Let’s go ahead and christen spa director Elva my fairy godmother for the pampered-princess THREE-HOUR La Mer Protection Ritual she scheduled for me. It started with a La Mer body treatment, which is as heavenly as you’d think, constructed to hydrate and protect the skin from pollution and free radicals. After a scrub came a massage doused in oils of avocado, pomegranate seed and jasmine—a 90-minute blissfest that both loosened my muscles and tightened my skin. I was left feeling warm and cozy and crazy smooth, and that was just the beginning.

My therapist followed that up with a La Mer lifting facial, which used maybe 15 La Mer creams, serums, spritzes and masks, and involved a deep-tissue face massage, all in the hopes of stimulating circulation, sculpting my features and naturally contouring my visage. I later learned there were eye-smoothing tools that looked like a cute pair of fish involved. It was as lulling a narcotic as your mom stroking your hair when you were a kid. When she played the singing bowl to signal the end, she woke me from the sweetest slumber, and I really didn’t want to climb out of my furry-blanket cocoon. But I really did want to see what I looked like.

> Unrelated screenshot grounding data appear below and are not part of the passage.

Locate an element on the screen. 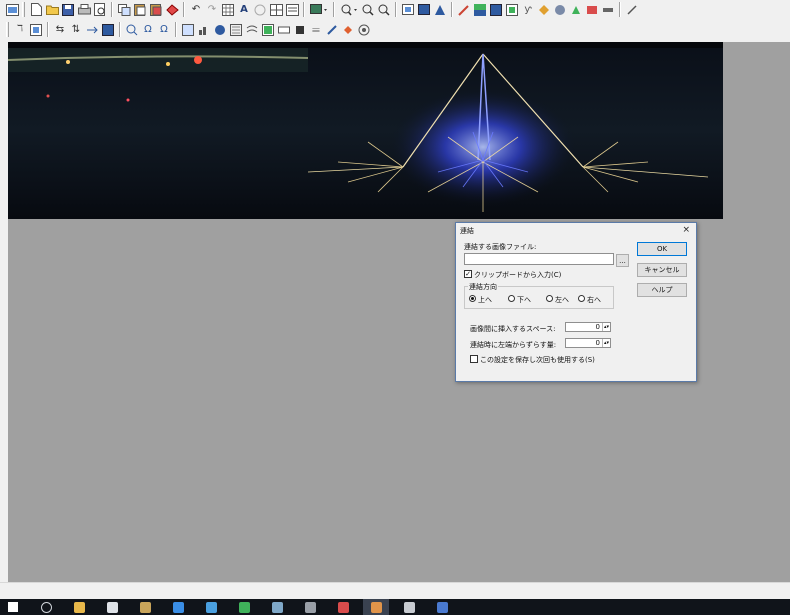 The image size is (790, 615). file-label: 連結する画像ファイル: is located at coordinates (500, 247).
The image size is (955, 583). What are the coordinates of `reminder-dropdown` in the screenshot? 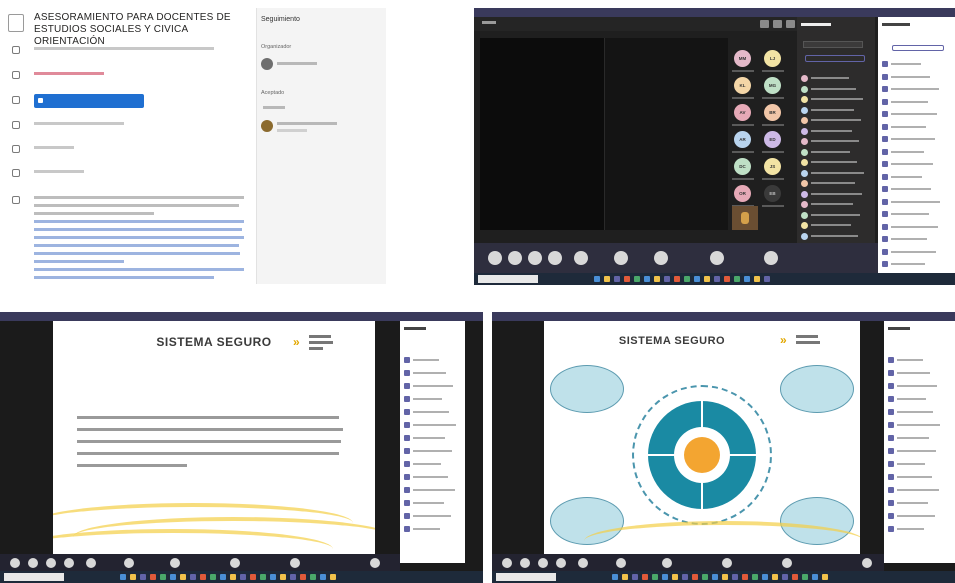 It's located at (59, 172).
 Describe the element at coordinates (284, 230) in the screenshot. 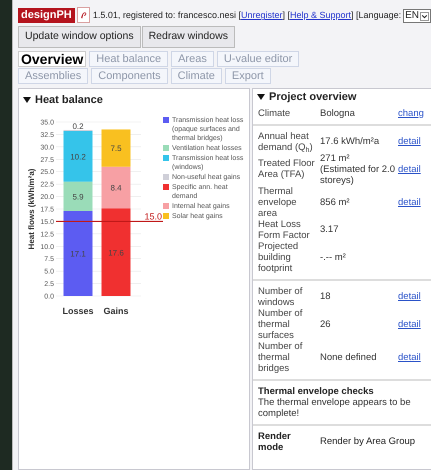

I see `property-label: Heat Loss Form Factor` at that location.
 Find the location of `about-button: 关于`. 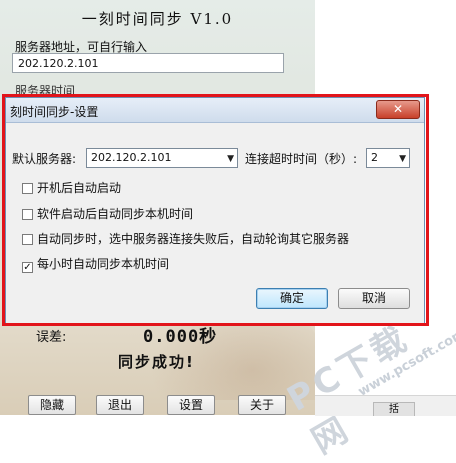

about-button: 关于 is located at coordinates (262, 405).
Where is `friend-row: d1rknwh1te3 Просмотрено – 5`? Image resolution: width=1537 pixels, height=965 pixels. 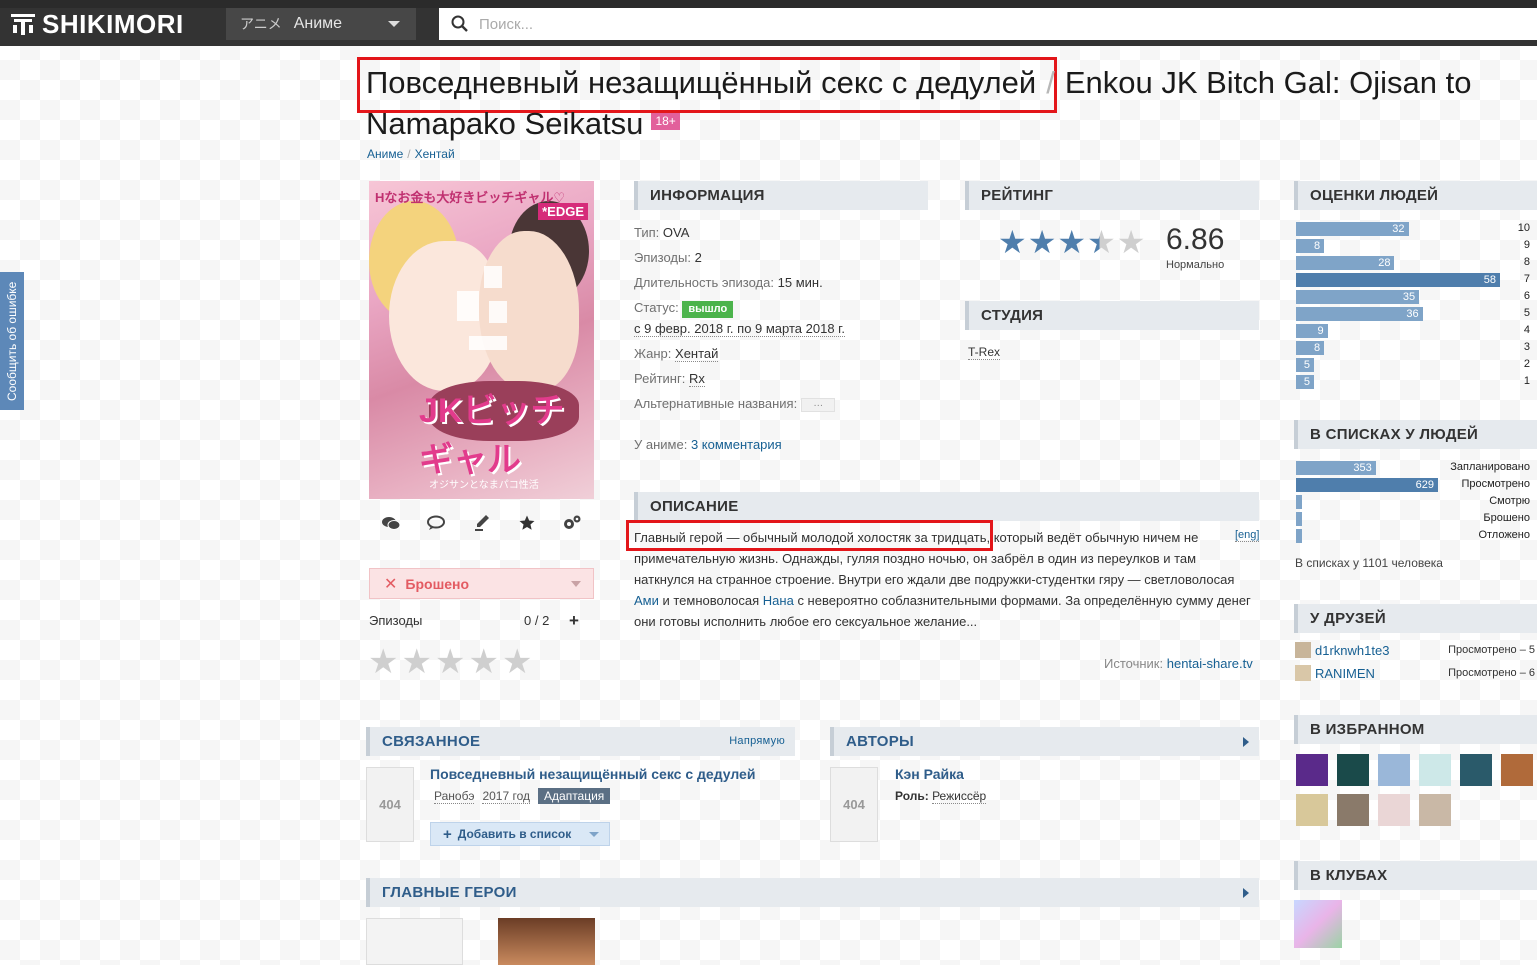 friend-row: d1rknwh1te3 Просмотрено – 5 is located at coordinates (1416, 650).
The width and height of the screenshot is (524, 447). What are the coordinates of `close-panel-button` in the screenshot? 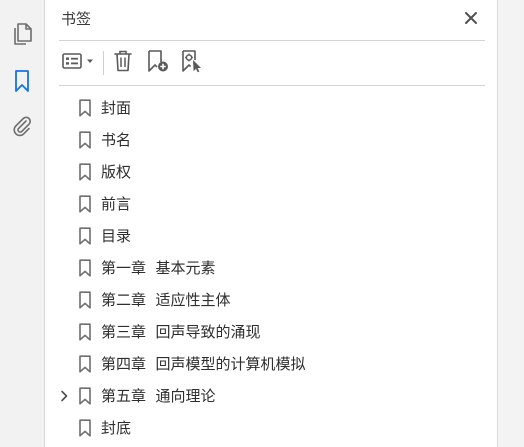 It's located at (471, 19).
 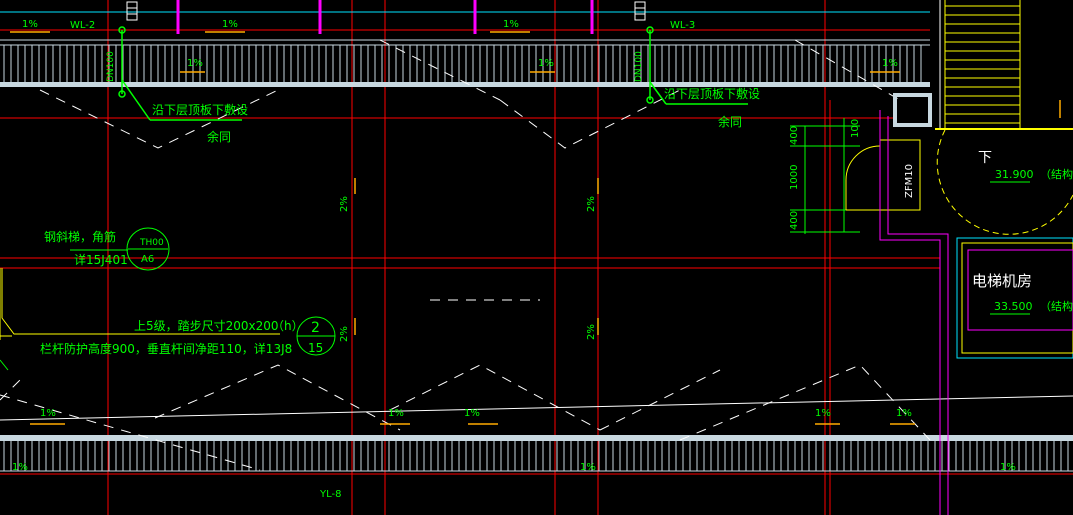 I want to click on dimension-label: 1000, so click(x=794, y=178).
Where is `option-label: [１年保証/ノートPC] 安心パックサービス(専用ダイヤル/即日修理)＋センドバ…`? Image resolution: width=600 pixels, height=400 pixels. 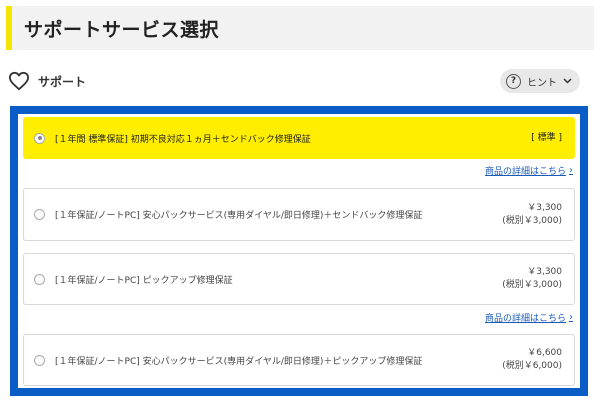
option-label: [１年保証/ノートPC] 安心パックサービス(専用ダイヤル/即日修理)＋センドバ… is located at coordinates (239, 216).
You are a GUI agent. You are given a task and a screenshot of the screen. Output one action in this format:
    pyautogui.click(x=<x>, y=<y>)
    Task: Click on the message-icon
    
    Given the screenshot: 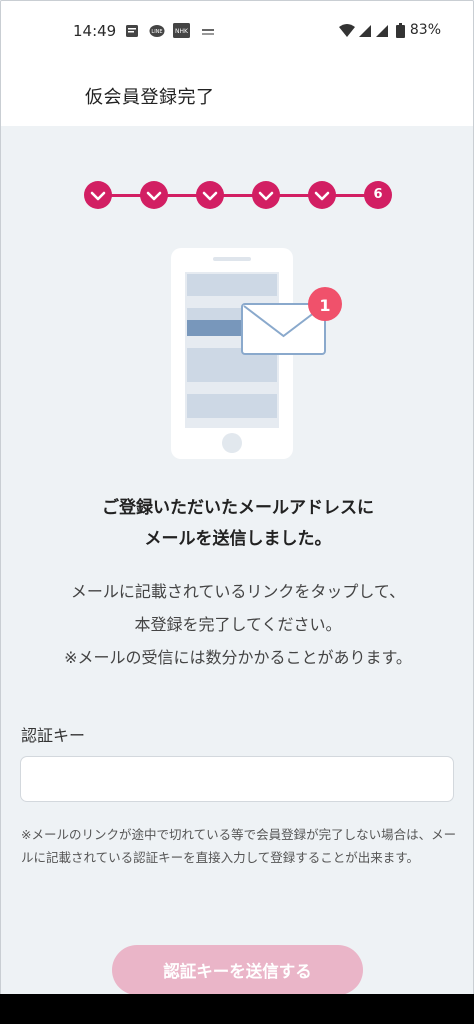 What is the action you would take?
    pyautogui.click(x=132, y=32)
    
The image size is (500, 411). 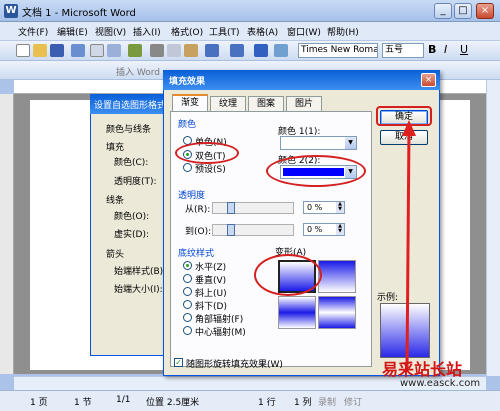 What do you see at coordinates (253, 208) in the screenshot?
I see `from-slider` at bounding box center [253, 208].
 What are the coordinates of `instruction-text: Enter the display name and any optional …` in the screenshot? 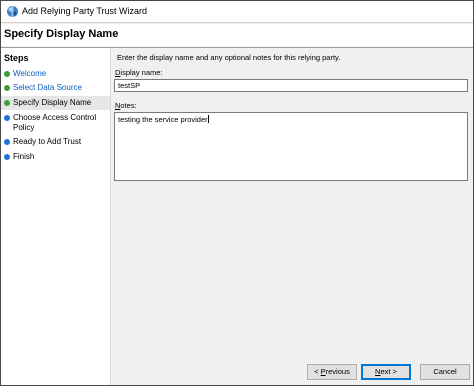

I wrapped myself in one of their thick double-lapel robes and looked in the mirror. My skin was glowing, like I had a golden light shining from within. My jawline and cheeks seemed higher, I could barely spot any fine lines, and the dark circles under my eyes that plague all the women in my family were gone. With my entire body contoured and shimmering as well, I was almost bummed I didn’t have a ball to attend that night. But the 3½ hours in that calming, warm-cocoa-colored room were like a tranquilizer. I kept on the robe and padded back up to my suite in slippers, ordered soup from room service, climbed under the oh-so-subtly branded Bulgari cashmere blanket, and passed out before the carnival lights of Pudong flashing out my window across the river.

Bund views. Courtesy of Bulgari Hotel Shanghai.

The day set my new benchmark for pampering, and I still wasn’t done. I innocently inquired of Elva how long the treatment effects would last and the wonderful woman waved her wand and booked me a touch-up La Mer eye lifting treatment just before my check-out. More Miracle Broth, more hydration to fill out the lines, a few more once-overs with their silver and jade tools to cool and smooth the skin… I normally get eyelash extensions to make my eyes appear as large and bright as that facial two-step left me for a week. Whether you’ve got to just shuffle back up to your room, dash to a party in the grand ballroom next door, or jet out of town, the place leaving you looking and feeling in a way Shanghai’s incessant bustle usually doesn’t: utterly relaxed.